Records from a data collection
______________________________

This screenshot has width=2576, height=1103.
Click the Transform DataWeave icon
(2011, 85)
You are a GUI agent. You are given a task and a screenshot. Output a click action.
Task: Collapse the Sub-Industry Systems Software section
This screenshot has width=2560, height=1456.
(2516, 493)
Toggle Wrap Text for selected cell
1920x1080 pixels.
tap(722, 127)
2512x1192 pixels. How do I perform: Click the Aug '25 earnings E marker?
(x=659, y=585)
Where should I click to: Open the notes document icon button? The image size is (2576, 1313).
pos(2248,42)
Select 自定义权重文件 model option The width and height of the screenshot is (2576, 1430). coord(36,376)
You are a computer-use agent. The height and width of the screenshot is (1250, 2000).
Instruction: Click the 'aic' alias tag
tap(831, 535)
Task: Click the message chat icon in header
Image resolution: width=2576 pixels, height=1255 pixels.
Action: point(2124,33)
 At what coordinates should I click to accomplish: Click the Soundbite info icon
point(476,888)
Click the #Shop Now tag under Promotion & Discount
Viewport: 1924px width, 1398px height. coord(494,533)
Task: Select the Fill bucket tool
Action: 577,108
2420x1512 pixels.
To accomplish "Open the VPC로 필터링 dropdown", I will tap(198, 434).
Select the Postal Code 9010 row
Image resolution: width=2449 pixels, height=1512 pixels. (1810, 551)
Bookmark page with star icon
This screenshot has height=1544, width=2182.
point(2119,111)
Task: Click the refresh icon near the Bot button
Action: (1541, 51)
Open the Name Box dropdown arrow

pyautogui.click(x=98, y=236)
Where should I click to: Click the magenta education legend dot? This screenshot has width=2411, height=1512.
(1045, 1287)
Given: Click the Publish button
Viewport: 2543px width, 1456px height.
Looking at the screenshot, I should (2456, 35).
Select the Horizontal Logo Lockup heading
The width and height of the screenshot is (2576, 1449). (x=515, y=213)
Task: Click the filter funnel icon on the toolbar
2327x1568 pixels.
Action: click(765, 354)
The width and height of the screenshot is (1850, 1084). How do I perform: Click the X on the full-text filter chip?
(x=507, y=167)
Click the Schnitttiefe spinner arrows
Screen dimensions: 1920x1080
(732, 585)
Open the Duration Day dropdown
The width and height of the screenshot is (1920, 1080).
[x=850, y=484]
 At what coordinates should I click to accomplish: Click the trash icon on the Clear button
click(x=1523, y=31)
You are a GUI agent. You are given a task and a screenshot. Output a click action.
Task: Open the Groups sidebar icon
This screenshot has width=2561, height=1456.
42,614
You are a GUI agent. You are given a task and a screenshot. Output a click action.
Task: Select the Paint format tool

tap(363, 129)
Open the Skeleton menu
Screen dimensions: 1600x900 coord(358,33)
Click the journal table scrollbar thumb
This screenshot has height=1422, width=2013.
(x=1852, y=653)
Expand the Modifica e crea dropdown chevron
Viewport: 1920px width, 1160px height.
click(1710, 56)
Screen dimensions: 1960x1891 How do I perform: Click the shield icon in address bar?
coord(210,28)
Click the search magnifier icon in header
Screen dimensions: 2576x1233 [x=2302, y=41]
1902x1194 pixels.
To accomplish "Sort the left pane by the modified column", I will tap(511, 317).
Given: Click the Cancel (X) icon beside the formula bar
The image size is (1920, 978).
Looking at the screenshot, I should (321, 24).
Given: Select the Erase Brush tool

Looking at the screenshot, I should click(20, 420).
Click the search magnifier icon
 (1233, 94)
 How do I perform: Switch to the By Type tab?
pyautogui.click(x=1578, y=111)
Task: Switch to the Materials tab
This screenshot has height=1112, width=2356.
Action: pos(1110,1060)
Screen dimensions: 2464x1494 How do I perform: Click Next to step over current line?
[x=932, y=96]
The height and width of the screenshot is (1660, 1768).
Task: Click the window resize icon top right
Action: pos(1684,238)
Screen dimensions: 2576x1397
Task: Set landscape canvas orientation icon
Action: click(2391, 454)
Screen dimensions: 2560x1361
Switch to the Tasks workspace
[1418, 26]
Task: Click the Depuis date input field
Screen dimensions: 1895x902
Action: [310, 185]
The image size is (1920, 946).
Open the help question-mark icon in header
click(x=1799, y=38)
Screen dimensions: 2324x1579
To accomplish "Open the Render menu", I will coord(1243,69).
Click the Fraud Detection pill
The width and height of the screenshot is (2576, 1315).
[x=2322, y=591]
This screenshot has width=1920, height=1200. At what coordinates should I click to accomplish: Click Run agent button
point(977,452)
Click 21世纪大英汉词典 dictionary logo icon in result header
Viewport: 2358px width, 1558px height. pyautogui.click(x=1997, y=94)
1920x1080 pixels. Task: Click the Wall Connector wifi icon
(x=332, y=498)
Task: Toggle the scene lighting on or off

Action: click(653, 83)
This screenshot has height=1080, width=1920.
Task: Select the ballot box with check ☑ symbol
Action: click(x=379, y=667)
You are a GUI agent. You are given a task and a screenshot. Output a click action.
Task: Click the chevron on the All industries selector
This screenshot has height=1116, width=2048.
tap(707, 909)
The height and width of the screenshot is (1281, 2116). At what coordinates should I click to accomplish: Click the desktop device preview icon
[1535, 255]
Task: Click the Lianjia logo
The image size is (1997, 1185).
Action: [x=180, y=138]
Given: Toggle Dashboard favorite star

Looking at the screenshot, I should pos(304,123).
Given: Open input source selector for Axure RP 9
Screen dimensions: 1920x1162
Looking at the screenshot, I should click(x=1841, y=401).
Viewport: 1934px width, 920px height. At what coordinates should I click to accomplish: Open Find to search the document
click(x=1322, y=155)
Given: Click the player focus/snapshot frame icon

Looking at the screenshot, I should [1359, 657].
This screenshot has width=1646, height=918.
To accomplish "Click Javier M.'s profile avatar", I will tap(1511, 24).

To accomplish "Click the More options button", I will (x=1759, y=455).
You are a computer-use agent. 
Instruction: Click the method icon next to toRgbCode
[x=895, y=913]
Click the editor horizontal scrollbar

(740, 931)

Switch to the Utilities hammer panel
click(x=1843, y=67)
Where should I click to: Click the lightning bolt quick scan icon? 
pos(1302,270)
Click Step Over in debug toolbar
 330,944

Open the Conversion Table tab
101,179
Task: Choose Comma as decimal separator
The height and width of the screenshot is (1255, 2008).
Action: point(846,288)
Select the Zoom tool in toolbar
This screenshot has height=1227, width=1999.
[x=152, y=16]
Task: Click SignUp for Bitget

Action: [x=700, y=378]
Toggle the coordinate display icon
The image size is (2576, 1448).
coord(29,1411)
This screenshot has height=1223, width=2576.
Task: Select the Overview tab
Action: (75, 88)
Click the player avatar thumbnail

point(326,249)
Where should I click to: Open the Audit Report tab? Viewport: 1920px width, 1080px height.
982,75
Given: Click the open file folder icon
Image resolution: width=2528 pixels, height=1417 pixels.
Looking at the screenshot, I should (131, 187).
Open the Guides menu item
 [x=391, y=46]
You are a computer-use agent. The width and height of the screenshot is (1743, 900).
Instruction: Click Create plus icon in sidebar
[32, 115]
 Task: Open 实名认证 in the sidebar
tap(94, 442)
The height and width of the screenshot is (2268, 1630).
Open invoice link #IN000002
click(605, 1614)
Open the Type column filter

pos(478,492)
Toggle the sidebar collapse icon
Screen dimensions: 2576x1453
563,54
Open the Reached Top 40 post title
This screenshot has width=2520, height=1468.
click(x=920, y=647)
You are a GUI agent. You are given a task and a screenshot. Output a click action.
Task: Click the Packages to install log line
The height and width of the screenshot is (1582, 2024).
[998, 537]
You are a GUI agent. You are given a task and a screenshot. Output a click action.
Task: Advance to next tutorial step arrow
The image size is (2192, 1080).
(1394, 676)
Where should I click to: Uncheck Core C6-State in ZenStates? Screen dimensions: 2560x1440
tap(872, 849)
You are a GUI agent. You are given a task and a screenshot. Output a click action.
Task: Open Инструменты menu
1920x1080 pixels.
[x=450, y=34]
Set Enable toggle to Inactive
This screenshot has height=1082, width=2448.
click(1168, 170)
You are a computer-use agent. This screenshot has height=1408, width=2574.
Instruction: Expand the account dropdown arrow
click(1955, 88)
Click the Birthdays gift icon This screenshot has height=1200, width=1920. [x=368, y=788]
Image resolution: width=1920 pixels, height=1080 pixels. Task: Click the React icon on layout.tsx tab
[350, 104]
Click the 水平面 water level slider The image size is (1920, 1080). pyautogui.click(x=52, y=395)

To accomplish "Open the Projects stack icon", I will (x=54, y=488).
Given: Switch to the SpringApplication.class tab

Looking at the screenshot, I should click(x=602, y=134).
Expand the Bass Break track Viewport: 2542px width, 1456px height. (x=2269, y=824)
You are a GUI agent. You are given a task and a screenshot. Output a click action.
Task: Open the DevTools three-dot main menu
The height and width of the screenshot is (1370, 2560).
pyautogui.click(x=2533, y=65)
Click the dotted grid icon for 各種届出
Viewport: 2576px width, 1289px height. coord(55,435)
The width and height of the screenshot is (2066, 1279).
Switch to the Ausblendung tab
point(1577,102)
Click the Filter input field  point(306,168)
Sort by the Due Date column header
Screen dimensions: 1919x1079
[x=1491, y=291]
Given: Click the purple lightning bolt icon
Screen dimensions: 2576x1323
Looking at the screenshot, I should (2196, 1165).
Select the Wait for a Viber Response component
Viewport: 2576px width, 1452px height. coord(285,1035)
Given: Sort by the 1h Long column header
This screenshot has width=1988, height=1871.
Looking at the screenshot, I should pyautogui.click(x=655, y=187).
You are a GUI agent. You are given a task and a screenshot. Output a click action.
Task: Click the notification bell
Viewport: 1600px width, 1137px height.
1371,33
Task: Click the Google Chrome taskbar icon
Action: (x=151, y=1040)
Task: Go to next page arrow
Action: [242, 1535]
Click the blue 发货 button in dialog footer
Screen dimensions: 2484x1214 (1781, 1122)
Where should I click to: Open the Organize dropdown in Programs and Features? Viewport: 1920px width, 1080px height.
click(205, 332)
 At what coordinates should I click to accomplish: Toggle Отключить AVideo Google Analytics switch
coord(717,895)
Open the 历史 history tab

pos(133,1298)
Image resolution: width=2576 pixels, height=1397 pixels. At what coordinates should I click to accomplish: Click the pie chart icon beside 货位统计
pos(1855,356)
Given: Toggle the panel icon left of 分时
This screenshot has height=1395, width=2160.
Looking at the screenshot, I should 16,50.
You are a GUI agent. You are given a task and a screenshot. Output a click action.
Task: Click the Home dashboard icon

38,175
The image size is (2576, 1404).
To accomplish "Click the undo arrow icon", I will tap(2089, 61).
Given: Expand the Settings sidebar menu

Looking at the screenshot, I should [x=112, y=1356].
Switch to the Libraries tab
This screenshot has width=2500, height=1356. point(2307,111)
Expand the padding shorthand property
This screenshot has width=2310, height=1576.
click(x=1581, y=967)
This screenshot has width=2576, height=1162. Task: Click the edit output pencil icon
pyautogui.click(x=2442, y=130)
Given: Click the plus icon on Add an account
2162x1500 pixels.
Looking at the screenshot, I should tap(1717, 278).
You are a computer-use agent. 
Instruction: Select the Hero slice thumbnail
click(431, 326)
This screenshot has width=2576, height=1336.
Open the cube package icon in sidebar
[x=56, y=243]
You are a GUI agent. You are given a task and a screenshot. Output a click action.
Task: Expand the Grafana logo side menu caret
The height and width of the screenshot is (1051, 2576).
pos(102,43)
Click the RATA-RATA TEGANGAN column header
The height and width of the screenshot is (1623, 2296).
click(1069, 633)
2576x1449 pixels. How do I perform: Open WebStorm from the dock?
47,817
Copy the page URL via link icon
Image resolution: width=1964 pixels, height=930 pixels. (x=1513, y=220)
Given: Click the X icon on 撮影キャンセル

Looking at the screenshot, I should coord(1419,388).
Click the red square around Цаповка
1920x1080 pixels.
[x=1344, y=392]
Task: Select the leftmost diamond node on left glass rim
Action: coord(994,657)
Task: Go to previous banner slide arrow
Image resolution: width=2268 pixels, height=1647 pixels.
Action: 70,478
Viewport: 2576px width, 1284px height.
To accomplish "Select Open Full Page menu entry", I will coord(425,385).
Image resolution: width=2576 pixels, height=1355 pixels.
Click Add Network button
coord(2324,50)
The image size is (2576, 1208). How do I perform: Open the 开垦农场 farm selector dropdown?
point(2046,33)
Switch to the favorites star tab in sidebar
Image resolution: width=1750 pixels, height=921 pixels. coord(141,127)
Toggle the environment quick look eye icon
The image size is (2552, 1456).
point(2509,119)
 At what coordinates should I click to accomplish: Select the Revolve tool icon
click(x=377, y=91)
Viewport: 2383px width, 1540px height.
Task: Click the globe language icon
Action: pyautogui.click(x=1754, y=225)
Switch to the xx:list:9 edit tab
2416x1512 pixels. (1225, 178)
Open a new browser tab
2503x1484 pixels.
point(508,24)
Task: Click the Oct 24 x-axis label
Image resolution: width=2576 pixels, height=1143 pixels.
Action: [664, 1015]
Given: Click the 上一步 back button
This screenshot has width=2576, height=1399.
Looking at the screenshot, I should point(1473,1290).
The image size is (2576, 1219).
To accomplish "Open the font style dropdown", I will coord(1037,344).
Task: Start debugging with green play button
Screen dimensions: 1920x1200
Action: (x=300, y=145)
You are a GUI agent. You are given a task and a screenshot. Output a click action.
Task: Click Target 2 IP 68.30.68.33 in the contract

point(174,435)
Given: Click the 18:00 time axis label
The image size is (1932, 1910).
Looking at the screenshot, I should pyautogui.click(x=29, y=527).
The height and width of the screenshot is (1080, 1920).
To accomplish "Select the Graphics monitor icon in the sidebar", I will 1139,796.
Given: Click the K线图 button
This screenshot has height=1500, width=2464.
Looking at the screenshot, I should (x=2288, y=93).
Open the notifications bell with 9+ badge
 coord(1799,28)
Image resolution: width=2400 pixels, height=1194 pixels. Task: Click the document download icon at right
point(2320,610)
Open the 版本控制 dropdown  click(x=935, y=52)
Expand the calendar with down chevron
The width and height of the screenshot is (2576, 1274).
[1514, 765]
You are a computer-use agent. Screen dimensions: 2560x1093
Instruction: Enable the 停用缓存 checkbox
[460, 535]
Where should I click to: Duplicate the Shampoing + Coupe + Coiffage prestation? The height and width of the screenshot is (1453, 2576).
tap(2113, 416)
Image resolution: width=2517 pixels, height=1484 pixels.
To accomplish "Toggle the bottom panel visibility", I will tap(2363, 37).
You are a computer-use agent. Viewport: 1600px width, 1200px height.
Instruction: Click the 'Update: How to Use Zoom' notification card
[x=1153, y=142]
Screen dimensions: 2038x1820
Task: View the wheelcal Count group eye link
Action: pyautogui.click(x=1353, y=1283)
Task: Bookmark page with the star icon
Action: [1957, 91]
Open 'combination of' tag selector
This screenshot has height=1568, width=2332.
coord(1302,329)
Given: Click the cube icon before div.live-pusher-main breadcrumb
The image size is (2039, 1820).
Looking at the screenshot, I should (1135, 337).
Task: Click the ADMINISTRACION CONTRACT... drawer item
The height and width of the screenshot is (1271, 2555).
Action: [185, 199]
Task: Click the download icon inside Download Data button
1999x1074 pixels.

______________________________

*WORK TO COMPLETE*
Please transcribe only the lines in the records above running from the line that has "Open the Reached Top 40 post title" through the line that has "Expand the Bass", both included, exactly as they appear.

*SOLUTION TO THIS EXERCISE*
Open the Reached Top 40 post title
This screenshot has width=2520, height=1468.
click(x=920, y=647)
You are a GUI agent. You are given a task and a screenshot. Output a click action.
Task: Click the Packages to install log line
The height and width of the screenshot is (1582, 2024).
[998, 537]
You are a GUI agent. You are given a task and a screenshot. Output a click action.
Task: Advance to next tutorial step arrow
The image size is (2192, 1080).
(1394, 676)
Where should I click to: Uncheck Core C6-State in ZenStates? Screen dimensions: 2560x1440
tap(872, 849)
You are a GUI agent. You are given a task and a screenshot. Output a click action.
Task: Open Инструменты menu
1920x1080 pixels.
[x=450, y=34]
Set Enable toggle to Inactive
This screenshot has height=1082, width=2448.
click(1168, 170)
You are a computer-use agent. This screenshot has height=1408, width=2574.
Instruction: Expand the account dropdown arrow
click(1955, 88)
Click the Birthdays gift icon This screenshot has height=1200, width=1920. [x=368, y=788]
Image resolution: width=1920 pixels, height=1080 pixels. Task: Click the React icon on layout.tsx tab
[350, 104]
Click the 水平面 water level slider The image size is (1920, 1080). pyautogui.click(x=52, y=395)

To accomplish "Open the Projects stack icon", I will (x=54, y=488).
Given: Switch to the SpringApplication.class tab

Looking at the screenshot, I should click(x=602, y=134).
Expand the Bass Break track Viewport: 2542px width, 1456px height. (x=2269, y=824)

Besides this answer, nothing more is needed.